Encoding issues with Russian, Arabic and Hebrew

ghost commented 9 years ago

Hello,

I'm using msgpack-js-browser: https://github.com/creationix/msgpack-js-browser

I added some unit tests, here is the full code:

        var tests = [
          "$", "¢", "€", // Money sign
          "임창진", "おはよう", "您好！", // Korean/Japanese/Chineese(Simplified)
          "مرحبا!" , "صبح به خیر", "گڈ مارننگ", // Arabic/Persian/Urdu
          "À toute à l'heure chérie, je t'aime !", // French
          "Здравствуйте!", "добрае Раніца", "добро утро", "Қайырлы Таң", "Добро утро", "Өглөөний мэнд", "Добро јутро", "субҳ Ба Хайр", // Russian/Belarusian/Bulgarian/Kazakh/Macedonian/Mongolian/Serbian/Tajik
          "குட் மார்னிங்", // Tamil
          "గుడ్ మార్నింగ్", // Telugu
          "สวัสดี", // Thai
          "সুপ্রভাত", "गुड मॉर्निंग", "អរុណសួស្តី", "မင်္ဂလာနံနက်ခင်းပါ", "සුභ උදෑසනක්", // Bengali/Hindie/Khmer/Myanmar/Sinhala
          "सुप्रभात", // Nepali
          "ດີຕອນເຊົ້າ", // Lao
          "ਸ਼ੁਭ ਸਵੇਰ", // Punjabi
          "സുപ്രഭാതം", // Malayasam
          "शुभप्रभात", // Marathi
          "დილა", // Georgian
          "Ụtụtụ Ọma", // Igbo
          "ಗುಡ್ ಮಾರ್ನಿಂಗ್", // Kannada
          "καλημέρα", // Greek
          "ગુડ મોર્નિંગ", // Gujarati
          "בוקר טוב", "אַ גוטנ מאָרגן", // Hebrew/Jidish
          "\/#@',.:)(„”’[å»ÛÁØ]–…∞", // Custom characters
          "\xF0\x9F\x98\x81", "\xF0\x9F\x98\x84", "😁", // Emoji
          true, false, null, undefined,
          0, 1, -1, 2, -2, 4, -4, 6, -6,
          0x10, -0x10, 0x20, -0x20, 0x40, -0x40,
          0x80, -0x80, 0x100, -0x100, 0x200, -0x200,
          0x1000, -0x1000, 0x10000, -0x10000,
          0x20000, -0x20000, 0x40000,-0x40000,
          10, 100, 1000, 10000, 100000, 1000000,
          -10, -100, -1000, -10000, -100000, -1000000,
          'hello', 'world', Buffer('Hello'), Buffer('World'),
          [1,2,3], [], {name: 'Tim', age: 29}, {},
          {a: 1, b: 2, c: [1, 2, 3]}, [[],[]]
        ];

screen shot 2015-02-04 at 01 58 19

As you can see, everything is working perfectly except:

Arabic/Persian/Urdu
Russian/Belarusian/Bulgarian/Kazakh/Macedonian/Mongolian/Serbian/Tajik
Hebrew/Jidish

My question is, is it a problem due to msgpack-js-browser or msgpack implementation ? And if this is msgpack, can these languages support will be added in the future ?

Thanks.

redboltz commented 9 years ago

Hi @pwnsdx , msgpack-c is C and C++ version of msgpack implementation. Are you using msgpack-c?

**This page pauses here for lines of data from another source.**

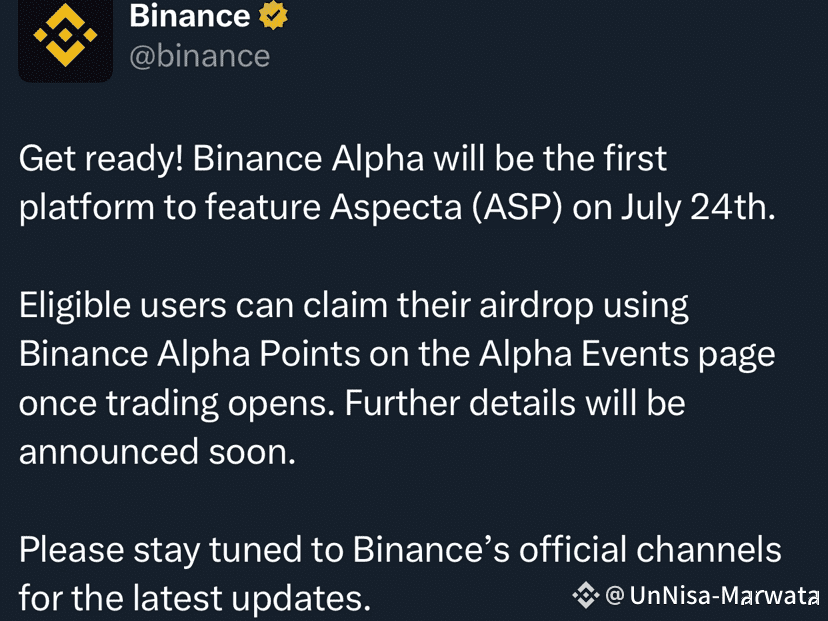Open the Binance display name
828x621 pixels.
[189, 15]
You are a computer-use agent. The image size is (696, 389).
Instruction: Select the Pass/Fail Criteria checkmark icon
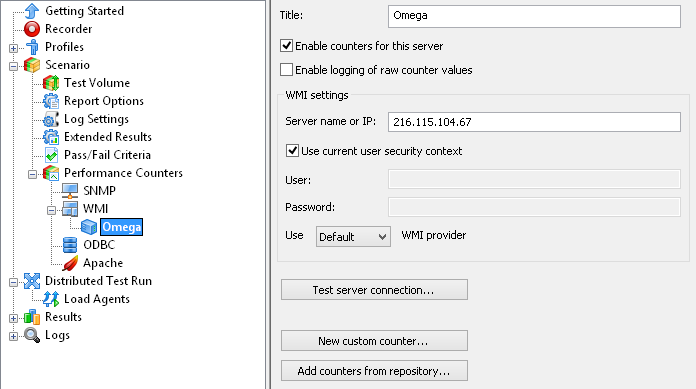coord(51,155)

ghost commented 9 years ago

Hello redboltz,

Thanks for answering. No I don't use msgpack-c. https://github.com/creationix/msgpack-js-browser looks dead since 2 years. Assuming that msgpack-js-browser respect the standard, I'm posting here to know if msgpack-c have the same problem.

redboltz commented 9 years ago

I'm not sure about the msgpack-js-browser. If ArrayBuffer's hex dump is not the same as expected value, you can do the following tests:

Prepare the expected ArrayBuffer, and pack/unpack it. If they aren't the same, the library would have a problem.
Prepare the Arabic string, then set a breakpoint just before packing. If packing buffer is not the same as expected ArrayBuffer, encoding string logic would have a problem.
Prepare the expected ArrayBuffer, then decode it as string. If the string is not the same as expected, decoding string logic or view would have a problem.

Again, I don't know which is a part of msgpack-js-browser library.

Note:

msgpack-c supports the following msgpack format: https://github.com/msgpack/msgpack/blob/master/spec.md

msgpack-c is mapping std::string to str and std::vector to bin. str is expected as utf-8 string, but msgpack-c doesn't do any special treats. Keeping str or std::string utf-8 is client responsibility.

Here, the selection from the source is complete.